Seulawah NAD Air
| IATA | ICAO | Call sign |
| - | NAD | Seulawah |
- Commenced operations: 2002
- Ceased operations: 2003
- Fleet size: See Fleet below
- Headquarters: Central Jakarta, Java, Indonesia

= Seulawah Nad Air =

Seulawah NAD Air was an airline based in Central Jakarta, Indonesia. It operated domestic and international services.

The Transportation Ministry delayed license revocation of 11 idle airlines, including Seulawah NAD Air, in February 2007 to give the operators an opportunity to restructure.
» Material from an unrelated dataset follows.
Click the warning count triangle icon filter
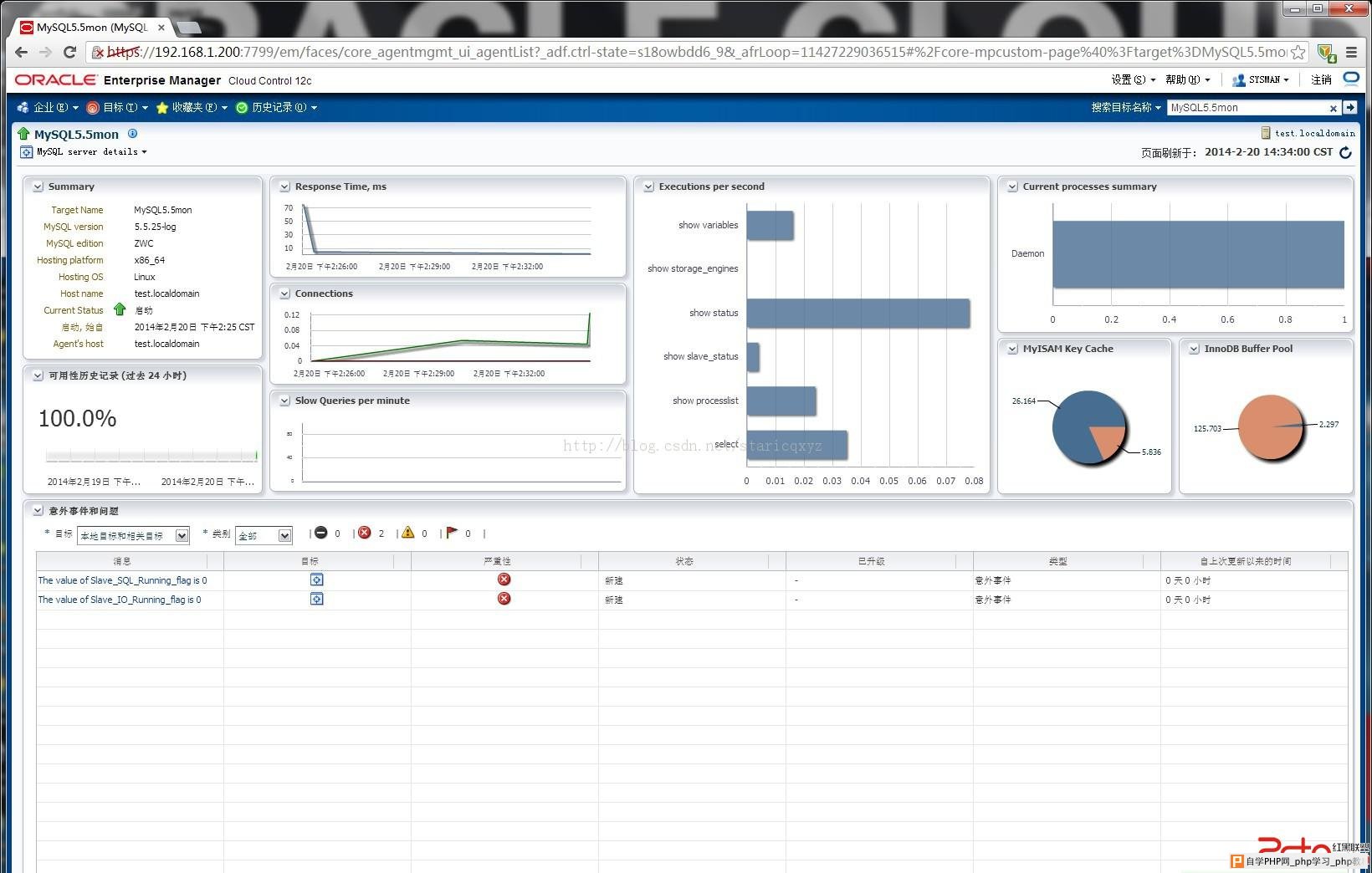The image size is (1372, 873). pos(407,533)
The airline has re-applied for licences.

== Code data ==

- ICAO Code: NAD
- Callsign: Seulawah

== History ==

The airline was launched in September 2002, but suspended its services on 21 March 2003, with no clarity about when it might recommence.

In 2005 an investor was prepared to pay Seulawah NAD Air's debts, which were owned by the Nanggroe Aceh Darussalam (NAD) provincial administration, and revive its operations. Pending the signing of a memorandum of understanding most of the airline's debts would be paid and it could commence operations under new management. Under the old management, the airline suffered heavy losses and was eventually unable to operate its two Boeing 737-200 aircraft.

== Services ==

As of January 2005 Seulawah Nad Air operated services linking Banda Aceh with Medan and Jakarta and Penang in Malaysia.